USAID’s draft policy retrenches on gender equality

The U.S. Agency for International Development has a long and honored record on advancing women’s empowerment and gender equality, supported by leaders in both parties in various administrations and Congress. While priorities shift, USAID’s policies and programs have increasingly recognized both the right to gender equality, as well as the importance of gender equality to developing strong economies and stable societies. But now, in a draft revision of USAID’s policy on gender equality and women’s empowerment, the administration proposes to step back in time.

The draft gender policy is being released while the world is grappling with a global pandemic that has both revealed and exacerbated the extent of gender inequality. Women and girls are taking on greater caregiving responsibilities, making it harder for women to earn a living and girls to return to school. Many countries have reported increases in gender-based violence and child marriage. As USAID looks ahead to what’s over the horizon in a post-COVID world, having a strong, technical, forward-looking gender policy is vital.

Unfortunately, the current draft will undermine USAID’s ability to meet these challenges.

On the positive side, the draft policy makes a strong and comprehensive case for the critical importance of women’s empowerment and gender equality, situating it in the agency’s vision of supporting countries’ “Journey to Self-reliance” and on the pragmatic grounds of economic, social, and policy efficiency and effectiveness. The deficiency comes in the retrograde concept of gender equality and the rush to finalize what appears to be an ideologically driven policy without due consideration of the impact of proposed changes.

On an important conceptual level, the draft policy uses the terms “unalienable rights” and “basic and legal rights” rather than the term “human rights.” On the surface, this would not appear significant. But to those schooled in the field, the words have very different histories and meanings and implications. “Human rights” is an internationally recognized term that has a long history in law, treaties, and practice—most fundamentally the 1948 Universal Declaration of Human Rights—and is characterized by universality, inalienability, interrelatedness, interdependence, and indivisibility. “Unalienable rights” and “basic and legal rights” are not generally recognized terms and are used today to narrow the scope of rights to economic and religious. This framing does not necessarily include fundamental freedoms such as freedom of assembly, association, and expression that we take for granted as Americans, and that are at the bedrock of strong democracies. Often, glaringly left out are a woman’s reproductive rights and nondiscrimination against LGBTI people.

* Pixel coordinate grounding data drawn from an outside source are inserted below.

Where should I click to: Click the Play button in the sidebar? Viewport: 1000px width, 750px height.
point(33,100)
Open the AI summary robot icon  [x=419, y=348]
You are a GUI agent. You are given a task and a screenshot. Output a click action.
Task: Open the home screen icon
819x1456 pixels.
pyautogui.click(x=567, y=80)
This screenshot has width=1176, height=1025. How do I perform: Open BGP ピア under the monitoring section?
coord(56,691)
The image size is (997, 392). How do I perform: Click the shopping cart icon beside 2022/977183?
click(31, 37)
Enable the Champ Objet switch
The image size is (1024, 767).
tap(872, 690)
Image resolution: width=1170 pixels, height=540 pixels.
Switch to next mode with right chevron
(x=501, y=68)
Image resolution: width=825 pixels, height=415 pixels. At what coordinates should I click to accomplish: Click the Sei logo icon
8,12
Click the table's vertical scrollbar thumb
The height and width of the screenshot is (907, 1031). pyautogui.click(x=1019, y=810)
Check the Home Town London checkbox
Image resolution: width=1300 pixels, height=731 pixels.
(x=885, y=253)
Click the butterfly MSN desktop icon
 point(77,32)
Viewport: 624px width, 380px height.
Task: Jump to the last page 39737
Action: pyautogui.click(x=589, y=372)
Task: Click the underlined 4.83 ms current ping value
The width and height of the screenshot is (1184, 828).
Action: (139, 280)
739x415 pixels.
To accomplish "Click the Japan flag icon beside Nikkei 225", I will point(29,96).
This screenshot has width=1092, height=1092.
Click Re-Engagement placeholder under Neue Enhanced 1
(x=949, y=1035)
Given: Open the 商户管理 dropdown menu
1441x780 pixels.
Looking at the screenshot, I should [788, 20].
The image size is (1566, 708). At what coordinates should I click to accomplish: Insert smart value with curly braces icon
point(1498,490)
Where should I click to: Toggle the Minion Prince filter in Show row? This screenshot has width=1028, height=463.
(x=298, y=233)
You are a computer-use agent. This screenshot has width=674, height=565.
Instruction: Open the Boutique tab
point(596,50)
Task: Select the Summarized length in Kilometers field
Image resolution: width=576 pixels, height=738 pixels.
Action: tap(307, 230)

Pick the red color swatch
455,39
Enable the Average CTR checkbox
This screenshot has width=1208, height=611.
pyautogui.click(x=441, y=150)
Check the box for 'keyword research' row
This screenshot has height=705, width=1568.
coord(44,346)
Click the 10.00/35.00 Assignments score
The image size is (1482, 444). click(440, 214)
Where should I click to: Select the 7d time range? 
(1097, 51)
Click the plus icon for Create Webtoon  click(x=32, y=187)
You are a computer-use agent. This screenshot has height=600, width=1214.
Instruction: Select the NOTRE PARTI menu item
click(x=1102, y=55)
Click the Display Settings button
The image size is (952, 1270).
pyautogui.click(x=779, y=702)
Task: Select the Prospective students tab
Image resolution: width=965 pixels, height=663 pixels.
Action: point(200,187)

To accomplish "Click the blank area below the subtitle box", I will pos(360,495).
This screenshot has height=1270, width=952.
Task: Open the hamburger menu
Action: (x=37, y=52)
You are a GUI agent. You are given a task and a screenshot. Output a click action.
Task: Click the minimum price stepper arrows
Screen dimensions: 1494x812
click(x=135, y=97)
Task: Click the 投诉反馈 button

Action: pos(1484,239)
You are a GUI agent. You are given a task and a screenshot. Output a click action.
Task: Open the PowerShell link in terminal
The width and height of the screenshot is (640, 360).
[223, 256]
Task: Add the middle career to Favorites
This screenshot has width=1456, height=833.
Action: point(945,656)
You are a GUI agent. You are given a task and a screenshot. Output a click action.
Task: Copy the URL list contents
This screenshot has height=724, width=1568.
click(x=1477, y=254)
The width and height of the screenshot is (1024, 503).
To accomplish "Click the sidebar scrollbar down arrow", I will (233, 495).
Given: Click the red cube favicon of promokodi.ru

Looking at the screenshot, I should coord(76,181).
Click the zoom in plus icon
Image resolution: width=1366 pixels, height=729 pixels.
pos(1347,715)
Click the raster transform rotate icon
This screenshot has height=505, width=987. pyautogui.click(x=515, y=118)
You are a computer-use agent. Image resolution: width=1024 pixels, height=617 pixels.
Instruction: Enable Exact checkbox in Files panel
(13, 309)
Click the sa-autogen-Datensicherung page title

The draft also enforces a strict, binary definition of gender, talking only about women and men, deleting previous language about gender identity. Nowhere is there reference to LGBTI people, who are included in other USAID policy statements and its everyday gender work, but are glaringly absent in the draft gender policy. Nor does it talk about the important concept of intersectionality—which recognizes that many people face multiple forms of discrimination in their societies—such as gender and disability—and addressing these intersecting factors is vital to effective programs seeking to advance gender equality at scale.